● **Objective 1**
Print a passage from the forum thread on uploading files to AWS S3 with Meteor, beginning at the words "Veliov’s package is" and stopping after the words "good production-ready solution?".

The state of Meteor and AWS S3 file upload?

I’m working on a file-upload heavy app, and for the past few weeks I’ve tried a couple times to set that part of the app up, without success. I will say I am a novice with files and AWS alike, so maybe I’m just making bad calls, but it seems like this is excessively complicated and/or unsupported at the moment.

I will be handling very sensitive data from our clients, and I’d like to have high security along with performance and reliability, hence my choice for AWS S3, which also keeps the cost down, compared to pricey mongoDB storage.

I’ve looked at the following packages:

  • CollectionFS: has an s3 adapter, that hasn’t been updated since 2014
  • Meteor Slingshot: No update since May 2016
  • Veliov/Meteor Files: Uses knox for the upload, which is outdated and no longer maintained.

Veliov’s package is probably the most promising, as they are planning to use EvaporateJS to replace knox. After several days of playing with a super basic file upload from EvaporateJS, I’m still failing, I have no clue where to start.

Is anyone successfully uploading files to S3 in their apps, and can help me out with this? Or is there another good production-ready solution?

1 Like

We do all the time with Slingshot. Go with slingshot. There’s not been many updates because it’s mature and stable, and does what it needs to do. There are pretty good examples scattered around the internet; and we’ve gotten it to work on both desktop and mobile, with camera and photo library, movie files, etc…

8 Likes

It is such a critical part of my app, I’m hesitant to use packages that seem to not be maintained, even the issue tracker of meteor-slingshot looks dead, and the company edgee.com’s website is down.

With meteor changing so much in the past months, I’m not sure it’s wise to rely on it?

I recently used https://github.com/Lepozepo/S3, it worked well and was integrated in our app in under an hour.

3 Likes

Thanks for your suggestion, Lepozepo’s package doesn’t seem to have much security built-in, to manage file access for each user, or various roles, such as admin users. Plus, it’s built on knox, which as I mentioned, is no maintained anymore.

But if my only worry was to simply get files up on amazon S3, I’d have achieved it already :slight_smile:

I’m using Slingshot without any troubles and can recommend it. I’m still on Meteor 1.2, though, so I don’t know if everything still works in Meteor 1.4. But I doubt things have changed that much.

CollectionFS has been abandoned by the dev team long ago. It was a nice concept, but probably a bit over-engineered. So they dropped it.

You could also use an npm based standard S3 connector, that may be the safe path. But Slingshot is quite nice since it does not require server roundtrips. Data is sent directly from the client to S3.

1 Like

I’m also using Slingshot for quite some time without any problem. If you need to process files after they are uploaded, use amazon lambda with a hook on s3 PUT.

3 Likes

+1 for Slingshot, and I have tried all the previous solutions :stuck_out_tongue:

Since it’s quite stable, I just copied the package to my local code and modified a few small things to meet my needs.

1 Like

+1 for slingshot. Using it on both mobile and web for photo uploading in 1.4

It still does work normally, I use it in my app.

Meteor 1.4+ and using Slingshot in two apps.

Dataset entries
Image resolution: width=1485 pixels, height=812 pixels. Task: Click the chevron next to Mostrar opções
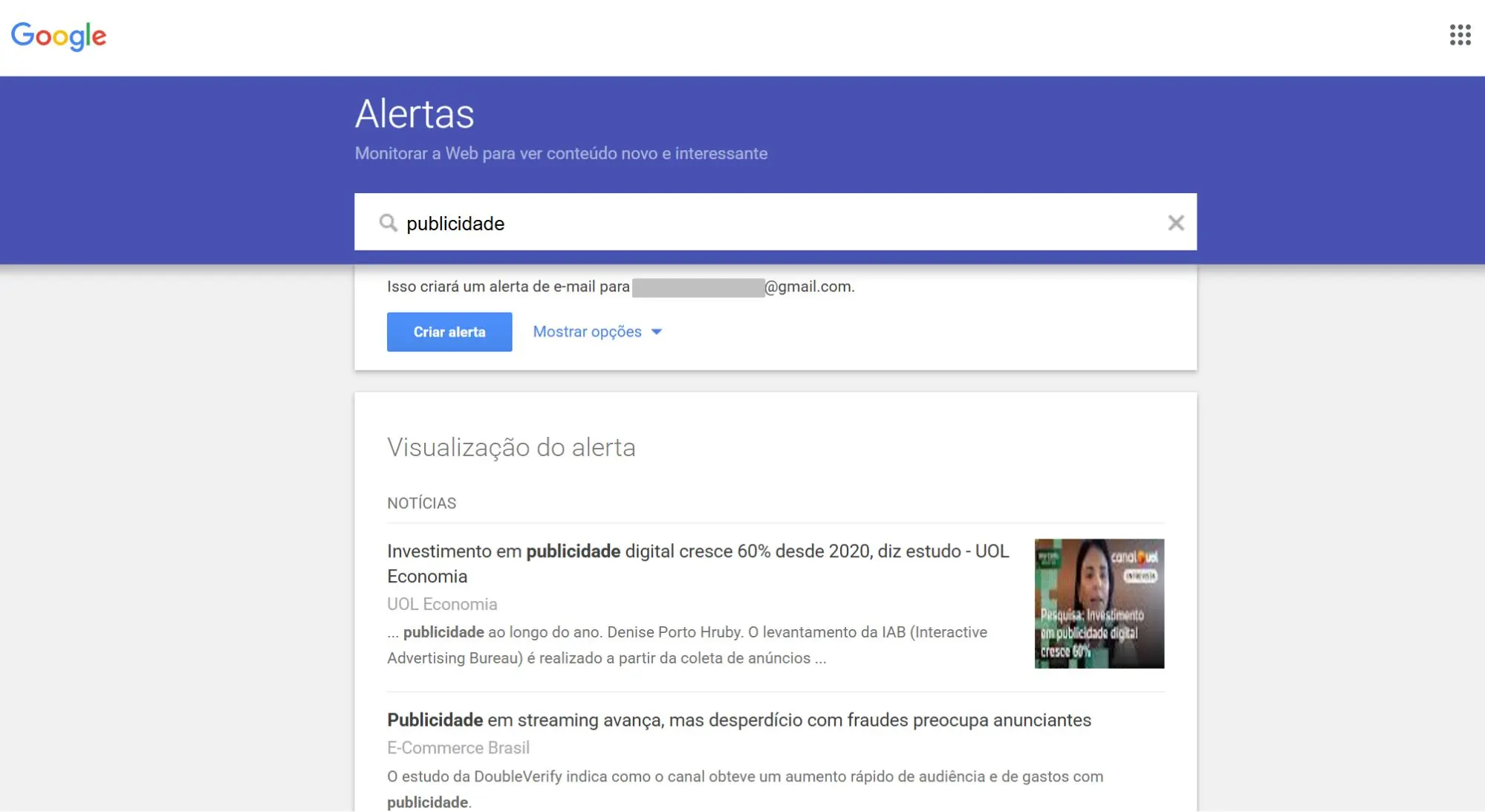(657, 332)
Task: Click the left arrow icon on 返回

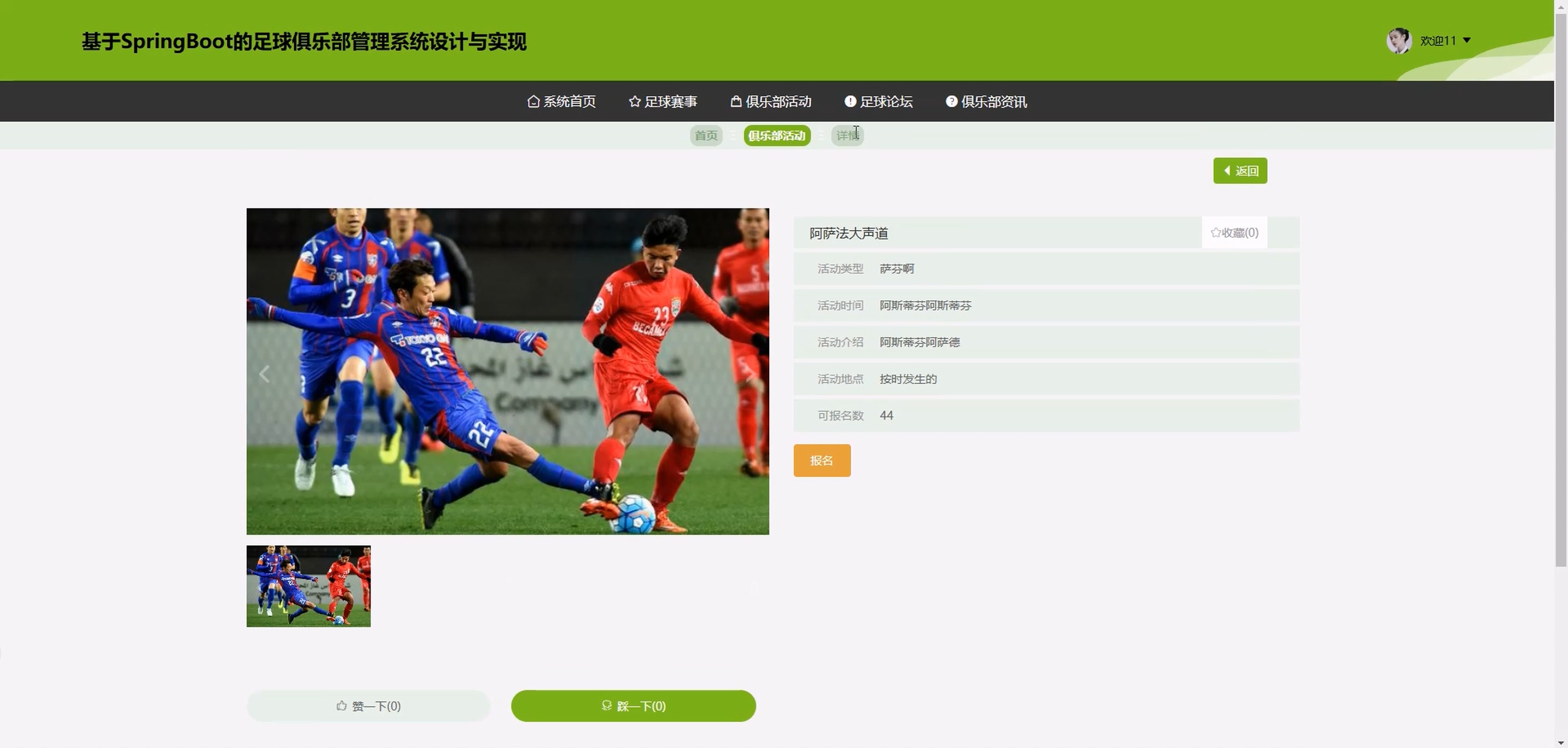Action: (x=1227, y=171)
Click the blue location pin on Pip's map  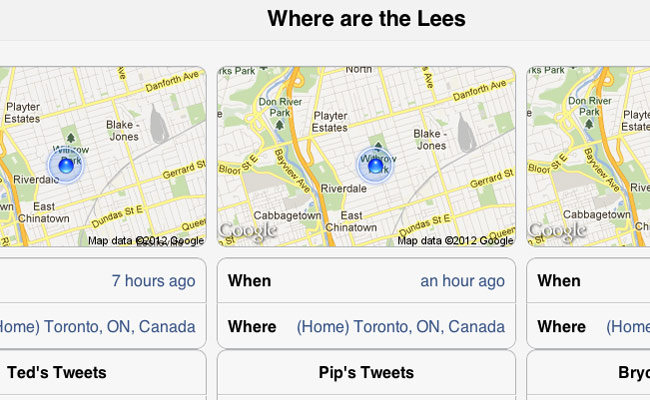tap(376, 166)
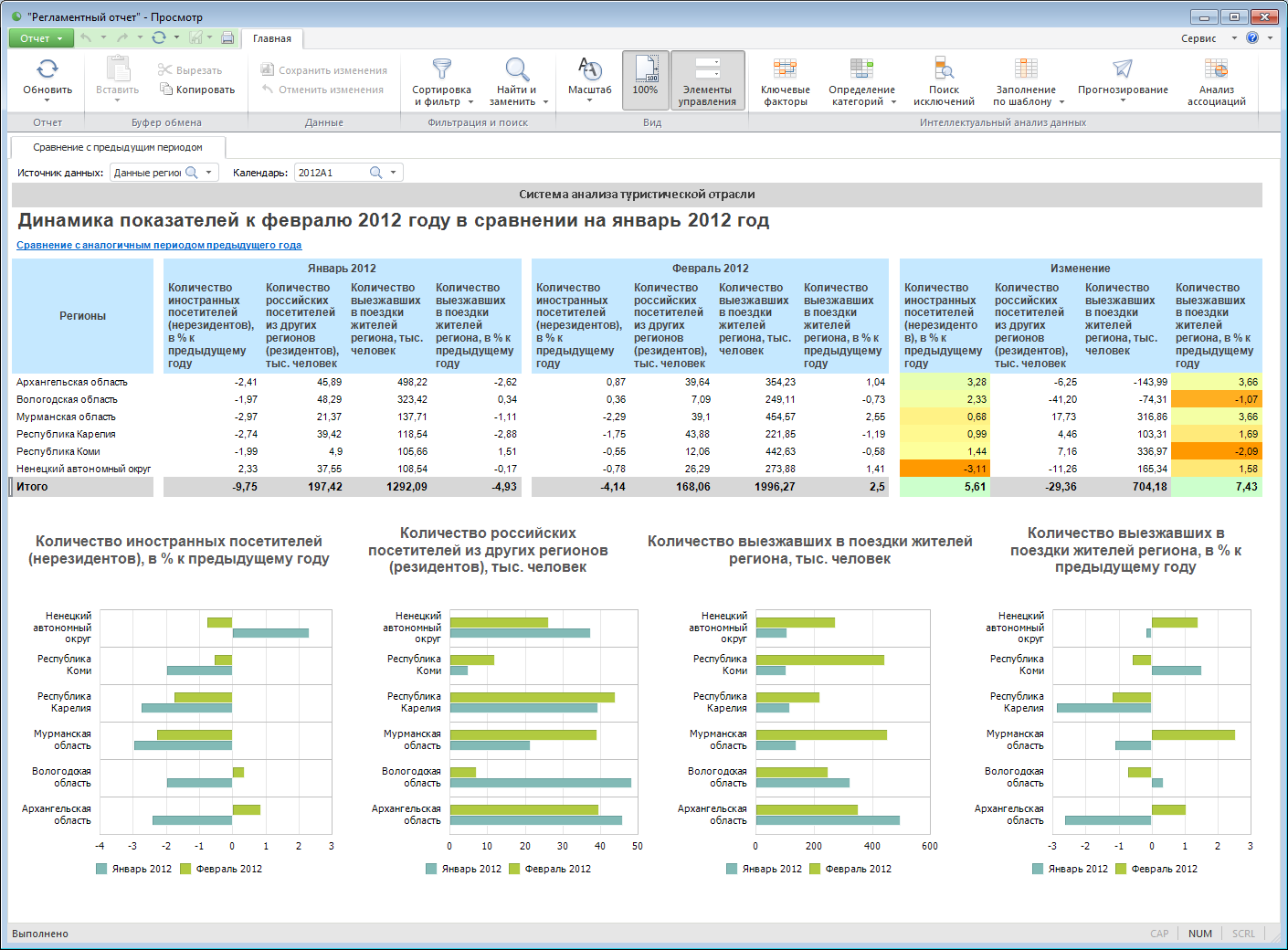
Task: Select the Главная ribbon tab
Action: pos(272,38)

● **Objective 2**
Identify each line of the records that contains the word "Task".

● **Exercise output 1**
Veliov’s package is probably the most promising, as they are planning to use EvaporateJS to replace knox. After several days of playing with a super basic file upload from EvaporateJS, I’m still failing, I have no clue where to start.

Is anyone successfully uploading files to S3 in their apps, and can help me out with this? Or is there another good production-ready solution?

● **Exercise output 2**
Image resolution: width=1485 pixels, height=812 pixels. Task: Click the chevron next to Mostrar opções
Task: Click the left arrow icon on 返回
Task: Select the Главная ribbon tab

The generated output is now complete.